Rabu, 04 Februari 2015

SURAT IJAZAH eps ANAK ACEH

          Pak Mamet kembali lagi setelah mengantarkan anak-anak dan istrinya. Kami berangkat menuju Wanaherang meninggalkan Nina yang sibuk sendiri di rumah. Agus duduk di bangku depan sebelah Pak Mamet. Aku dibelakang mereka. Pak Mamet menyetir tenang-tenang. Motor-motor berseliweran mendahului.
          Pagi terasa teramat sibuk. Alam pelan-pelan membuka ruang-ruangnya. Tapi alam yang cerah sama sekali tak menghapus kemuraman wajah Pak Mamet. Sepanjang perjalanan kami diam-diam saja.

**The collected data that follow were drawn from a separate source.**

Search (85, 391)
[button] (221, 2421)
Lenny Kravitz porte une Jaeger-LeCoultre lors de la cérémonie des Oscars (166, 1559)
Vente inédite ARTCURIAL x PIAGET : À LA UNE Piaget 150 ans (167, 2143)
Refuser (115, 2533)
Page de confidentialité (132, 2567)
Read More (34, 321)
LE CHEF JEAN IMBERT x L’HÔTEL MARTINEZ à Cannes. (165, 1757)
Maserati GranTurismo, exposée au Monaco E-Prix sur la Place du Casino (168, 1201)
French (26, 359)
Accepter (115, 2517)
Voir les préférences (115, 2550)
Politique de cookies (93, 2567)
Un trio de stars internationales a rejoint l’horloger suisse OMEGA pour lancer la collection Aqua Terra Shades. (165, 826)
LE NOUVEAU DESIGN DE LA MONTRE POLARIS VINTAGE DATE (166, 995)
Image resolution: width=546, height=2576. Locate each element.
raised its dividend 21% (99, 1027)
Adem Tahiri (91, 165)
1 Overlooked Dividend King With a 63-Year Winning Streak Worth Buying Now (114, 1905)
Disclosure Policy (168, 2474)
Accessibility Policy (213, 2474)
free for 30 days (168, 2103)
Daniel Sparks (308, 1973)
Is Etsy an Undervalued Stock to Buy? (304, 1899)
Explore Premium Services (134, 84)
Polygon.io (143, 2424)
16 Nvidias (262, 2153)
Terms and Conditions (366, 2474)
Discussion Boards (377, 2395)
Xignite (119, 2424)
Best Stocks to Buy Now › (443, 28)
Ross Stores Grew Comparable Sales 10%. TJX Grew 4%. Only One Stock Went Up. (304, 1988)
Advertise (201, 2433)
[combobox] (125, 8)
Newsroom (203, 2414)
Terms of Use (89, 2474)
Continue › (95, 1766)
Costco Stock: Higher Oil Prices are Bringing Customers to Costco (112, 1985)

Akhirnya aku memutuskan, Pak Mamet begitu bukan karena ia banyak pikiran melainkan bawaan genetik.
          Pak Mamet berharap pembangunan gedung PKBI ini cepat dirampungkan. Apabila selesai dibangun inilah gedung PKBI miliknya sendiri, tak perlu sewa tempat lagi, memindahkan lokasi lama PKBI Citeureup kemari. Persoalannya ia belum memiliki cukup dana untuk merampungkan pembangunan gedung ini. Jadinya ia sulit mengira-ngira kapan gedung ini selesai. Ia mesti mencicil dan pelan-pelan. Gaji beberapa pegawainya saja, termasuk aku, mesti ia abaikan. Kebutuhan rumah tangganya juga kena imbas penghematan. Semuanya ia ajak prihatin. Hampir seluruh pemasukan kas ia gunakan untuk mencapai ambisinya. Sisanya ia pinjam dari bank dengan jaminan-jaminan. Itupun masih kurang kemana-mana. Ia masih perlu suntikan dana.
         Pak Mamet sangat yakin dengan ambisinya ini. Segala-galanya ia rela korbankan. Menurutnya gedung PKBI ini dibangun diatas tanah yang cukup strategis. Berada dipinggiran jalan baru dan hanya berjarak lima belas menit jalan kaki dari lokasi lamanya.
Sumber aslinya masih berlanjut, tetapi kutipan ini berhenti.